● **Work to be completed**
The copy you give must match the listing below exactly and contain no pictures.

--------

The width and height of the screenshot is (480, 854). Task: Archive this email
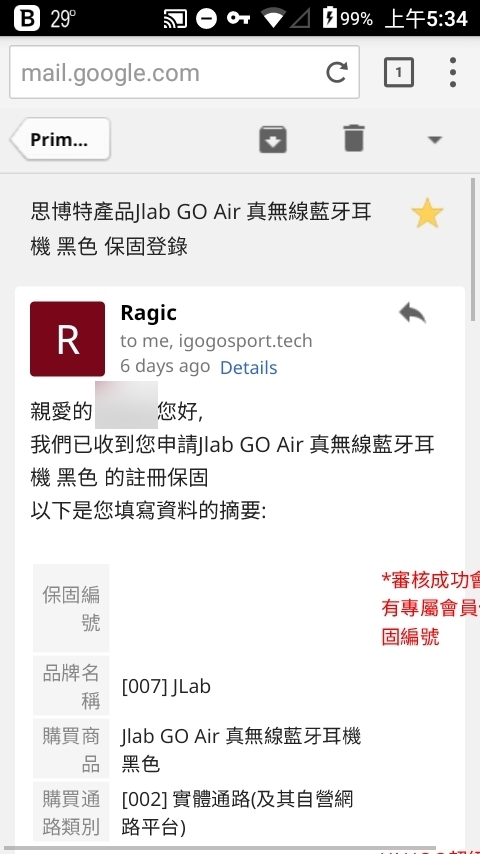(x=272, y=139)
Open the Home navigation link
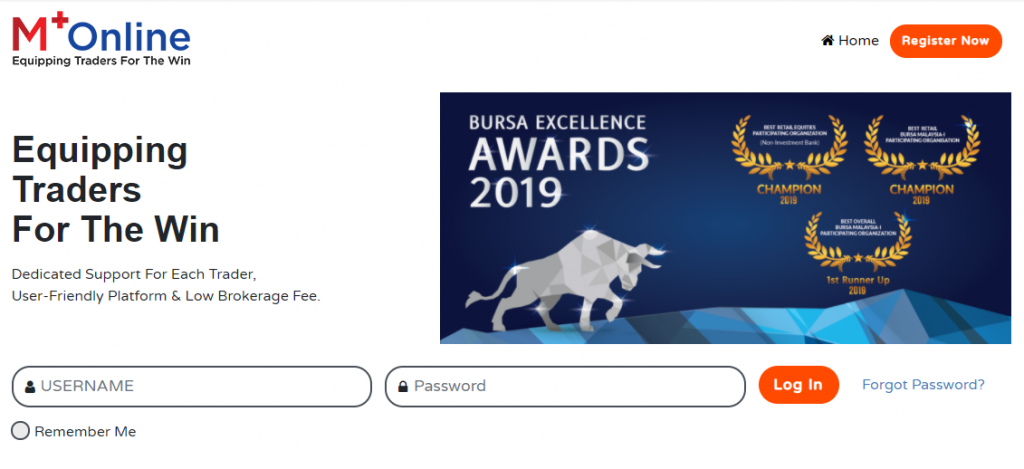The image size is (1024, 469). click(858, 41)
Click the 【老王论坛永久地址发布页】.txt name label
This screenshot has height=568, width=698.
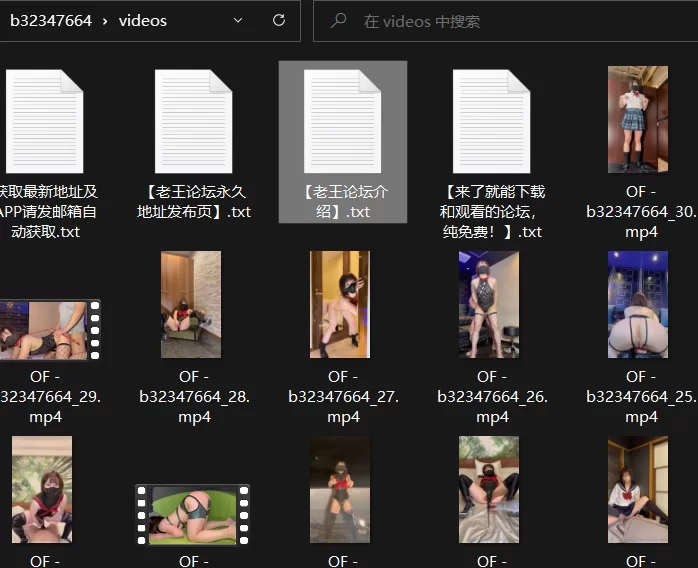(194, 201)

--------

● **Written answer**
The width and height of the screenshot is (480, 854). Task: Archive this email
(x=272, y=139)
Open the Home navigation link
The image size is (1024, 469). click(858, 41)
Click the 【老王论坛永久地址发布页】.txt name label
This screenshot has height=568, width=698.
(194, 201)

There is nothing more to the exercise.